## [Source extract]
════════════════════

The Restatement Second "authority" for section 205 was not, however, confined to general contract case law. The authority for the section 205 requirement -- as distinguished from the conceptualization of good faith that it incorporates -- also included statutory law, particularly provisions of the Uniform Commercial Code.[20] By the late 1960s, this new uniform act had been adopted in a majority of states. Many of its sections and Comments imposed specific duties of good faith. Moreover, one of its most famous provisions is section 1-203, which states that "[e]very contract or duty within this Act imposes an obligation of good faith in its performance or enforcement."[21] This general obligation was, in the 1950s, a major innovation in American statutory law, and is the closest ancestral authority for the Restatement Second's section 205. It is hardly surprising, then, that the first Comment to section 205 opens with references to Uniform Commercial Code provisions on good faith.[22] The next section of this Article, dealing with the conceptualization of good faith in the Restatement Second suggests, however, that the Uniform Commercial Code and the Restatement Second diverge significantly. [page 813]

The general "legislative" history of section 205 is not extensive. Prior to 1981, two versions had appeared, one in 1970 [23] and one in 1973,[24] and both were numbered "section 231." There were no significant differences between the two versions. The 1970 version was presented formally at the May 1970 meeting of the American Law Institute in Washington, D.C., and it was then tentatively adopted. The transcript of the 1970 Proceedings of the American Law Institute includes the following:

PROFESSOR BRAUCHER:

Well, I could, then, go to Topic 2, which has some somewhat more novel previsions in it. You could use a different heading, but I don't know that it would be much more informative.

This is matters which are related to interpretation, but are not strictly the meaning of the parties. They are considerations brought in, and I think fairness and the public interest is a pretty fair description of them; and Section 231 is entirely new to the Restatement, although it is not new to the law.

Now, I have been asked about Section 231: Is this really a restatement of the law? Isn't this an attempt, you know, to write the Sermon on the Mount into the Restatement of Contracts?

And the answer is: I think there is a good deal of judicial authority for the proposition. The precise formulation of it is taken out of the Uniform Commercial Code, but I think in the history of that in the Commercial Code it was not thought of as a novel proposition in the law.

I should call attention to a limitation on this. The black letter is limited, as is the section of the Commercial Code, to good faith in performance and enforcement, and is not a requirement, as stated here, of good faith in bargaining, good faith in offer and acceptance.

Now, there are some obligations of good faith and fair dealing in the making of a contract, as distinguished from performance and enforcement. I don't think you can find a case in the whole history of the common law in which a court says that good faith is not required in the performance of a contract or in enforcement of a contract.

════════════════════

## [Given information]
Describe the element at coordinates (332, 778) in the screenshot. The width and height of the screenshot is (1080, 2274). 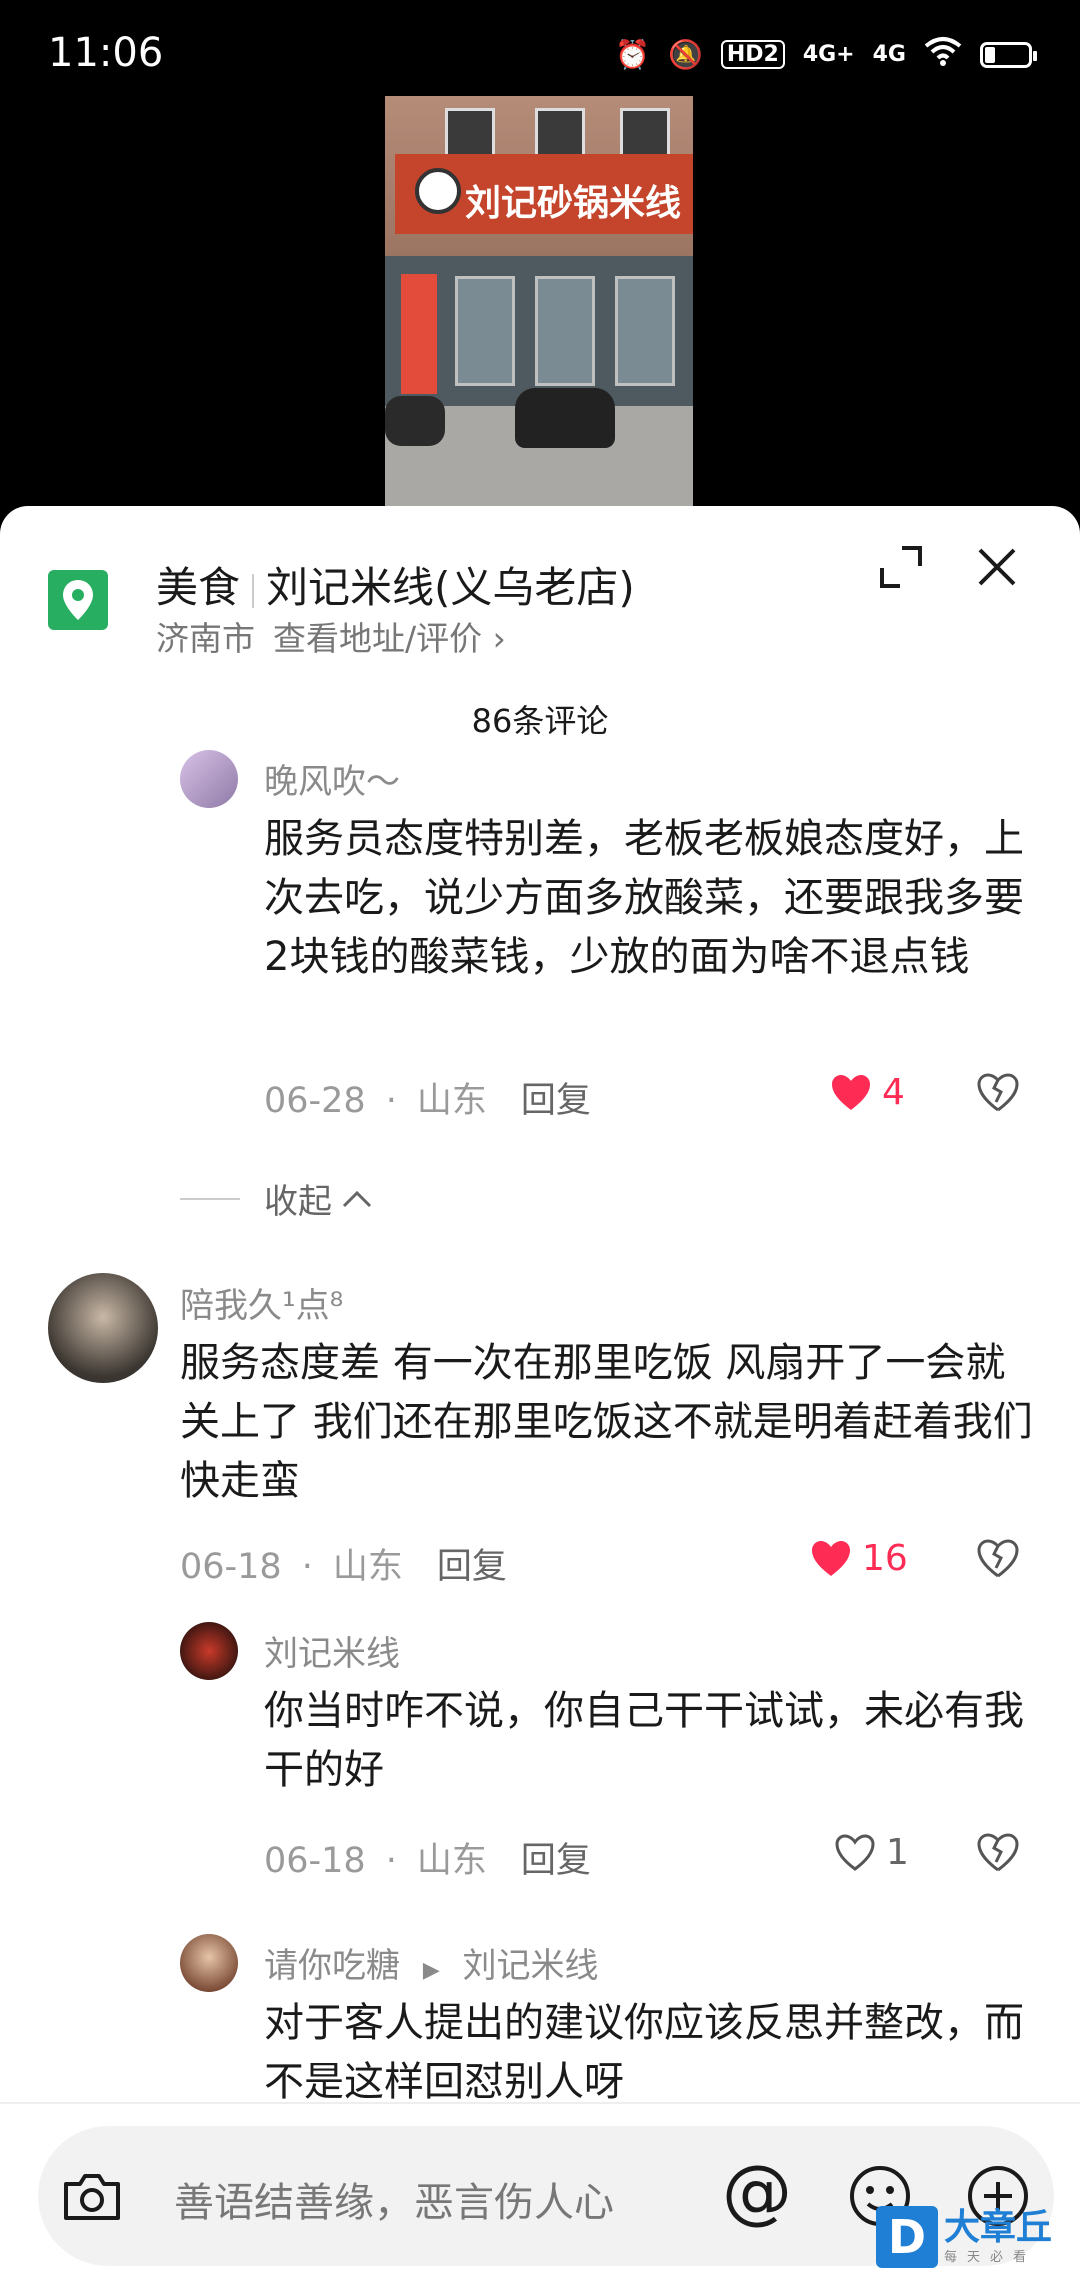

════════════════════

## [Action item A]
In the section 205 excerpt, what section number did both of the versions that appeared before 1981 carry?
## [Action item B]
Decide whether each statement agrees with the section 205 excerpt. Answer yes or no, and quote the words from the excerpt that decide it.
(i) The 1970 version was tentatively adopted after being presented at the May 1970 meeting of the American Law Institute.
(ii) The black letter requires good faith in bargaining.
(iii) By the late 1960s, only a minority of states had adopted the Uniform Commercial Code.
## [Action item C]
Translate this sentence from the section 205 excerpt into Spanish: "This general obligation was, in the 1950s, a major innovation in American statutory law, and is the closest ancestral authority for the Restatement Second's section 205."

## [Task solution A]
Both versions were numbered "section 231."

## [Task solution B]
(i) Yes: "The 1970 version was presented formally at the May 1970 meeting of the American Law Institute in Washington, D.C., and it was then tentatively adopted."
(ii) No: "is not a requirement, as stated here, of good faith in bargaining, good faith in offer and acceptance."
(iii) No: "By the late 1960s, this new uniform act had been adopted in a majority of states."

## [Task solution C]
Esta obligación general fue, en la década de 1950, una innovación importante en el derecho legislado estadounidense, y es la autoridad ancestral más cercana de la sección 205 del Restatement Second.